Label: Co-Operative/V2
No longer the teenage outfit, Blood Red Shoes have blossomed into the philosophical phase of their career, but not before dragging by the fist the bitching temperamental bag of hormones as their tattooed music legacy. Named after a David Lynch marathon of Twin Peaks and film, Fire Walk With Me (1992), Fire Like This is a ear-choke of a record, half made in frustration; half in confused contemplation. No wonder, it’s their second attempt to prove to those prickly British critics that they WILL conquer UK shores.

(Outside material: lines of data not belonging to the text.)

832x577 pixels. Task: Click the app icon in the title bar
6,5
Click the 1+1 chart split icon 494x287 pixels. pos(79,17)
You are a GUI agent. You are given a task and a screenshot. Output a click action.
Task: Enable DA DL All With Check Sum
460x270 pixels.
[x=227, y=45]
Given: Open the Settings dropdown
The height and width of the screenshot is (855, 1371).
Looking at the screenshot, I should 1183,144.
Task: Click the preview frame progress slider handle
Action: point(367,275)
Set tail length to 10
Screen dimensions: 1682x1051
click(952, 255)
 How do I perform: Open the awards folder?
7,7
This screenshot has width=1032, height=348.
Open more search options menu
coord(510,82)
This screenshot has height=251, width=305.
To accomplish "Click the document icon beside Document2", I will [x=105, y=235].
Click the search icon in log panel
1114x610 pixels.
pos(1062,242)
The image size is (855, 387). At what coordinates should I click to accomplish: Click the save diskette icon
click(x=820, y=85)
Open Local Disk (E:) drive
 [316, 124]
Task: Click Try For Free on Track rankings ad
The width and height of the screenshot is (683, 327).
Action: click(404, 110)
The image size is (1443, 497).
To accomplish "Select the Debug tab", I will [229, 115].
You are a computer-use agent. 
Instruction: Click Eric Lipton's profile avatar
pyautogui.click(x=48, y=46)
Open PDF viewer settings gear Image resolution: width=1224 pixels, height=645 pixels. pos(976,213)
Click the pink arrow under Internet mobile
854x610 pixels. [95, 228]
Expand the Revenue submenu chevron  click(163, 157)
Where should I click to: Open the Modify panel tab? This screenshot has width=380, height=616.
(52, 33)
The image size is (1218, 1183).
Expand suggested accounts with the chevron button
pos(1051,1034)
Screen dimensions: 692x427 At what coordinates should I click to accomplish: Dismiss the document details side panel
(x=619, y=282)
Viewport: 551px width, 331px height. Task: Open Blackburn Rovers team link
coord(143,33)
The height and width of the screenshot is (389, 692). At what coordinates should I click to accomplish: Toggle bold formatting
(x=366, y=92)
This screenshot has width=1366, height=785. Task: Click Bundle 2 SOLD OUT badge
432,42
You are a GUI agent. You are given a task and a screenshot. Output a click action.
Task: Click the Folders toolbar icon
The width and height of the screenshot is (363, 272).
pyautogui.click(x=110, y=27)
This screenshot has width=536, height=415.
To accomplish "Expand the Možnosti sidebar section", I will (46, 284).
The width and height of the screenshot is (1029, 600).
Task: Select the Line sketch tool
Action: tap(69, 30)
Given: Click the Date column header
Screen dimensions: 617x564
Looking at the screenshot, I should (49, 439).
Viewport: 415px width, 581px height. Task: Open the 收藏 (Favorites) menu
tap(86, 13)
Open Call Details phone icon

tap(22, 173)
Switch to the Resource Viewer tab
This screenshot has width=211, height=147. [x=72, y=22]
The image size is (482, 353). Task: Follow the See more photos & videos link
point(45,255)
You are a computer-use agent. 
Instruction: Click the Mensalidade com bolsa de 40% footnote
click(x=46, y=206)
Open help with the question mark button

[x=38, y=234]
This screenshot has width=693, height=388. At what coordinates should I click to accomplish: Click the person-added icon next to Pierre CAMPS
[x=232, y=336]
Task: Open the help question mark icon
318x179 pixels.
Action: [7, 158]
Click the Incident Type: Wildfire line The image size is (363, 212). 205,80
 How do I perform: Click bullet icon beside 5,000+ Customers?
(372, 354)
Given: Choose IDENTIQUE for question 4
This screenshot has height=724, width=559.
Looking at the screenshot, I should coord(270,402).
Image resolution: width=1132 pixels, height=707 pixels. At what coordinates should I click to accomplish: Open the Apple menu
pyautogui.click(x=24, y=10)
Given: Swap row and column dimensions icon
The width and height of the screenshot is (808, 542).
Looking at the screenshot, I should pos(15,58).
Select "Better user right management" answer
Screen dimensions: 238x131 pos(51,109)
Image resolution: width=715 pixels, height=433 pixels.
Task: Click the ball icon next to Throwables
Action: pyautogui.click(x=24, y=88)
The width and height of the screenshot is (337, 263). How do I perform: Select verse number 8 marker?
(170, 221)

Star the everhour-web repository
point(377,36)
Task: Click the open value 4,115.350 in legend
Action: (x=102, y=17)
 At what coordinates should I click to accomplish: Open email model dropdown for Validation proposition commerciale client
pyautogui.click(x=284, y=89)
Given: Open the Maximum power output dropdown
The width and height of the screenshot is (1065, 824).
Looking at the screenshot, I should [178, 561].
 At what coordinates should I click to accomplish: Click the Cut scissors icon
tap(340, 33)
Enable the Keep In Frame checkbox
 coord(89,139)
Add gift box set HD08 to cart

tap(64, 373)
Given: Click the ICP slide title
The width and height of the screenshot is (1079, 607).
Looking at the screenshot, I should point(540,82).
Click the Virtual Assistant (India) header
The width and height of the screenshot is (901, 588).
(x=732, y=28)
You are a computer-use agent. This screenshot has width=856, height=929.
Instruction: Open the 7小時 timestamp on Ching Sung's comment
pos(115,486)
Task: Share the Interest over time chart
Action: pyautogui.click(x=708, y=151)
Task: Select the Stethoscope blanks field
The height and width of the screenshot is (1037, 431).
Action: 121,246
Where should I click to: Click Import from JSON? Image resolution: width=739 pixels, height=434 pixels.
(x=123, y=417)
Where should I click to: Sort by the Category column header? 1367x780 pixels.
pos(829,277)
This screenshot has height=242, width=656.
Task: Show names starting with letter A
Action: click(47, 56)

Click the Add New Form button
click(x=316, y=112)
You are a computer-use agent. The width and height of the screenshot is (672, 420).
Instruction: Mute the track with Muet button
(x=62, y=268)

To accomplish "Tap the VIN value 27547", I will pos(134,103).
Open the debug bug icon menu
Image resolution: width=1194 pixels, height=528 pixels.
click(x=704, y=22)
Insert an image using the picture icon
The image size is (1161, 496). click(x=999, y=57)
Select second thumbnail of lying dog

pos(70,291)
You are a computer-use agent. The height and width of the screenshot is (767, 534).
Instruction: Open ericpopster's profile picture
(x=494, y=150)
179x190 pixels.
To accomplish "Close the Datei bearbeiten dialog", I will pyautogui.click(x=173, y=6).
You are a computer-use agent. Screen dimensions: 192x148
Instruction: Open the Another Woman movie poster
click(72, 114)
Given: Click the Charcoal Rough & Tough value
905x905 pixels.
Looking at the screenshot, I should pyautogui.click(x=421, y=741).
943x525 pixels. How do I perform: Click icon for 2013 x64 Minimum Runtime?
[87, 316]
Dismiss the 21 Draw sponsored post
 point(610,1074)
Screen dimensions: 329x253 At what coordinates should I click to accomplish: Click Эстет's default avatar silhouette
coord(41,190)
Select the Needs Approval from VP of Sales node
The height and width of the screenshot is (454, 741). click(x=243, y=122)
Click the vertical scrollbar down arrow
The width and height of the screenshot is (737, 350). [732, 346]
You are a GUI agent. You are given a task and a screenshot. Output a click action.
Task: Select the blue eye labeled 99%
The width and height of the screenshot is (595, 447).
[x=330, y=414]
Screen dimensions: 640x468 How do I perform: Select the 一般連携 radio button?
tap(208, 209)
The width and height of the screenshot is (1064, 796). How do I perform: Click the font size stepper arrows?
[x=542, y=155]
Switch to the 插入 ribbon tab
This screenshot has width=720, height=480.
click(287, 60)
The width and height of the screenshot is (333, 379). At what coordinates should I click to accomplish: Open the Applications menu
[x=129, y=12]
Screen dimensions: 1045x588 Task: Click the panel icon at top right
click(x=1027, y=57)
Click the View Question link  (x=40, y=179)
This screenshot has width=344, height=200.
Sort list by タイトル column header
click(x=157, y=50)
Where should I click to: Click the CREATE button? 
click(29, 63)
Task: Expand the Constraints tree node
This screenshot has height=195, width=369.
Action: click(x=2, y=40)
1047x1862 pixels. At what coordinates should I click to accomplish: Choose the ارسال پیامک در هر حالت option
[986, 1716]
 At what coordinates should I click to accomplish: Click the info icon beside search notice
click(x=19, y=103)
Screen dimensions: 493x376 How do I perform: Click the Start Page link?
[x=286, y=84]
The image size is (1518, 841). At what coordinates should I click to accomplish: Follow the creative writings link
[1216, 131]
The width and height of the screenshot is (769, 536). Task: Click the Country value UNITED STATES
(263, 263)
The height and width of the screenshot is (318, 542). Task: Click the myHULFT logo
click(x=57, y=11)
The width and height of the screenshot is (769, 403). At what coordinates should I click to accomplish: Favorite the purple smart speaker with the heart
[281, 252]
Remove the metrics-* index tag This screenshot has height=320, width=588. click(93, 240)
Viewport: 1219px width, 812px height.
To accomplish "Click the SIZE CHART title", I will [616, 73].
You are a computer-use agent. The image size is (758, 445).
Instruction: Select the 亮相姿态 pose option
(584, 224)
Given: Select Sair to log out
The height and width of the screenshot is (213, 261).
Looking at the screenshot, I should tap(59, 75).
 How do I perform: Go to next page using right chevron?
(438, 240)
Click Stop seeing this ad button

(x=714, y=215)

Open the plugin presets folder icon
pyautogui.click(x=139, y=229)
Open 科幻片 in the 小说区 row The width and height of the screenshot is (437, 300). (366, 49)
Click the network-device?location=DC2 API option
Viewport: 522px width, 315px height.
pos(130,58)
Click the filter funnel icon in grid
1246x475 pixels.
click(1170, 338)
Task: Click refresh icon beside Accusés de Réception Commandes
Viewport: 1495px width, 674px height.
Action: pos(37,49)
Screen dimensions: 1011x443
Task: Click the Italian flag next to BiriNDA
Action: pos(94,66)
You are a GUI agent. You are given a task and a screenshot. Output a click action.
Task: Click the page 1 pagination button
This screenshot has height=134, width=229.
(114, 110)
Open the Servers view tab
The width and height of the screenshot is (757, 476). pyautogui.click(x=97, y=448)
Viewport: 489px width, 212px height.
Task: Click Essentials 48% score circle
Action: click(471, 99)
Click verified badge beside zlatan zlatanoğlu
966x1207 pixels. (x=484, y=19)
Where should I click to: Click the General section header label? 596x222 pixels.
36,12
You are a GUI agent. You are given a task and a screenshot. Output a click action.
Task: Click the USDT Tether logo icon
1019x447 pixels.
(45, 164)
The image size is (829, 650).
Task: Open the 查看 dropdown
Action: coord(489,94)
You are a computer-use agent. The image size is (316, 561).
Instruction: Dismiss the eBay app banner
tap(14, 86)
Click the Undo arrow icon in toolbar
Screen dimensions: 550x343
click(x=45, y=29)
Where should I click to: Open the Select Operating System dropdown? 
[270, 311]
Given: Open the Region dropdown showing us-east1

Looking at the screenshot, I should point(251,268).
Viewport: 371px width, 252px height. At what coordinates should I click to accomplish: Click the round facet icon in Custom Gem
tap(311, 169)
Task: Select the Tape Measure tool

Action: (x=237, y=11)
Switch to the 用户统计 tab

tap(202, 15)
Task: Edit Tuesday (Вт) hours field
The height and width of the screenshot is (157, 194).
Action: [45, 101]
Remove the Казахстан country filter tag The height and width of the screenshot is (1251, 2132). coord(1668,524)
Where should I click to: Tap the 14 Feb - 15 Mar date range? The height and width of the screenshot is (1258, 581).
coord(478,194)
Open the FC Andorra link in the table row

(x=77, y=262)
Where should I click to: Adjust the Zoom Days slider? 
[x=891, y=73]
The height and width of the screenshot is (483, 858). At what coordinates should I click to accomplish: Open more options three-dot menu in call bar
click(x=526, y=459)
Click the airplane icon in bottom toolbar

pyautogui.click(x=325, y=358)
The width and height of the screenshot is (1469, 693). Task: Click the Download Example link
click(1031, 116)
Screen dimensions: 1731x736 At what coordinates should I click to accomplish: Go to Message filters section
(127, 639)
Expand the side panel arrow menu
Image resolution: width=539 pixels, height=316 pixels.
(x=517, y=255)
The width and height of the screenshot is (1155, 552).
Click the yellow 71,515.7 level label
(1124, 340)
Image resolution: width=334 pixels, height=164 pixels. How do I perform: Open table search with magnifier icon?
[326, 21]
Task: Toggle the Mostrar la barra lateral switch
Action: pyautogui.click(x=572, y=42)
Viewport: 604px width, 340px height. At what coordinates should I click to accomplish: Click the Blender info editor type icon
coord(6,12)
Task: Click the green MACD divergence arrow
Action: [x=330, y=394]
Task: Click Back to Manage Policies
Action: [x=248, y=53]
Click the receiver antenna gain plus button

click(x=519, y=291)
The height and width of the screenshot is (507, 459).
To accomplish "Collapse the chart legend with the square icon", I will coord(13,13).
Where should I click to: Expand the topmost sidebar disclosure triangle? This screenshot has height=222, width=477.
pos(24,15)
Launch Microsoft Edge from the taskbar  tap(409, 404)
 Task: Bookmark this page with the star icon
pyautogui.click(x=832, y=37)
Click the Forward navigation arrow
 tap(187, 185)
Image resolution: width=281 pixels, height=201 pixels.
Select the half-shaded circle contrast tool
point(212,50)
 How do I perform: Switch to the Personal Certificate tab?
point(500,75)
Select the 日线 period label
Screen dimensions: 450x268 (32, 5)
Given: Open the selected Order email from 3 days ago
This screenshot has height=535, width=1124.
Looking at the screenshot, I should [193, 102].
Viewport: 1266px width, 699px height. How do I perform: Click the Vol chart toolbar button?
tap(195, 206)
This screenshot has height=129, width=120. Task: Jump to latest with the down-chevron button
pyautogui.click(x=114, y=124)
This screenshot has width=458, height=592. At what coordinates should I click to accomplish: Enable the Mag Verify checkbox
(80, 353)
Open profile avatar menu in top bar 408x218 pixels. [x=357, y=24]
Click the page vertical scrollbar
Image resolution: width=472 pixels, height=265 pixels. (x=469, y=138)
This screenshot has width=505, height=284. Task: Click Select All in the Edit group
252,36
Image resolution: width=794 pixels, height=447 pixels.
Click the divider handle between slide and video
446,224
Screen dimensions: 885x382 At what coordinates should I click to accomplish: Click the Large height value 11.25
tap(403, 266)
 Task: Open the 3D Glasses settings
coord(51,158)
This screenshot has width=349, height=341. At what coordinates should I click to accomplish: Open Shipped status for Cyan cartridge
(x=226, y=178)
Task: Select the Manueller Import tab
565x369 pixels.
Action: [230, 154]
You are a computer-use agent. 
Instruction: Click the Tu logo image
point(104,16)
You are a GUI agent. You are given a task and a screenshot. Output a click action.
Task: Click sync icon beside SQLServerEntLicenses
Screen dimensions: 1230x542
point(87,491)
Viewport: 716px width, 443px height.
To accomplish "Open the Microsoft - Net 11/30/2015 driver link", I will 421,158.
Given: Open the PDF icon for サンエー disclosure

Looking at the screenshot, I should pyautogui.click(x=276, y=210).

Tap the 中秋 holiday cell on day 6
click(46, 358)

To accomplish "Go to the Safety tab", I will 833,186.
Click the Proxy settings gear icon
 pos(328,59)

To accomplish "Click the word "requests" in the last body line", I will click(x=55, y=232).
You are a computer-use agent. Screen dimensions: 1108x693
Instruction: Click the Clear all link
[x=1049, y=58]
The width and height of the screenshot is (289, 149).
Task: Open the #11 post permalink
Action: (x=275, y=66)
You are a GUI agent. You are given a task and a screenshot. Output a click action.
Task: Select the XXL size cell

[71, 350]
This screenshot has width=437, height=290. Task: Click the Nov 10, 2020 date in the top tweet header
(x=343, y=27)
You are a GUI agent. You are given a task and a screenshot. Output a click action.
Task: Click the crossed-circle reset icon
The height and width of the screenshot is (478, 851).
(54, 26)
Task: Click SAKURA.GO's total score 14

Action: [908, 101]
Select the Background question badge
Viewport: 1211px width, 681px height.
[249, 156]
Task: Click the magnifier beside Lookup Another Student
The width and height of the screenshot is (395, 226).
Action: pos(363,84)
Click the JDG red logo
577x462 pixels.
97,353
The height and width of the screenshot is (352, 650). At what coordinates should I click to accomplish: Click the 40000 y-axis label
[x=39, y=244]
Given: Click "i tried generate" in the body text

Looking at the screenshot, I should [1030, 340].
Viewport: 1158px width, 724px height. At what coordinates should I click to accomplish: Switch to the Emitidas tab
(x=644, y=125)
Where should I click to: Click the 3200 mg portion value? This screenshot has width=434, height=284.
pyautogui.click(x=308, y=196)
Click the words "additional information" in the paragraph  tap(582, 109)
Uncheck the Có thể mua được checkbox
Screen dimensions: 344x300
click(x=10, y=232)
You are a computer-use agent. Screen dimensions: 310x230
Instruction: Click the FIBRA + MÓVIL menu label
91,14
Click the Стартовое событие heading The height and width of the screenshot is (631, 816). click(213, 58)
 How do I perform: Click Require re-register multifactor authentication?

Best served blasted into wax free lugholes, Fire Like This reveals its purpose admittedly after a few plays, and by that point you’ve already associated every pissed off, aggressive, melancholy moment to each hard earned track. In the opener ‘Don’t Ask’ releasing seemingly BRS riffs, Steve’s sardonic snarl rolls off “You’ve got more to learn” introducing the band’s retrospective stab at themselves. While they remark of Box of Secrets “we realised we sounded like little children”, Fire Like This evidently is without the drastic “Is that really The Horrors?” change we’ve experienced in the last year; it is furiously different, but reflects a band still progressing in their career.
Winning us over is their downright blasé attitude to whatever is happening in music right now; they still listen to nineties grunge rock and it bleeds brightly through the poignant tracks in the sophomore album. Stemming from loves of Queens of the Stones Age, Laura’s overworked guitar pierces shallow finger picks into loaded baselines in ‘Light It Up’, drowned out by waves of crowd-pleasing shouts “LIGHT. IT. UP”.
After the despairing ‘It Is Happening Again’; a track charged with maddening hooks and lyrical annoyance “I can’t breathe, the words aren’t coming so easily”, a first for the Brighton act is the softer number ‘When We Wake’. Before ending with haunted Pixies howling, Laura’s vocals surface through her trademark bitter shouts as ghostly and gentle, perfect for split gasps “Bro-Ken” accentuation and the crescendo repetition of “In the end is this all we can ask for? Breathing every day and night/Just waiting”.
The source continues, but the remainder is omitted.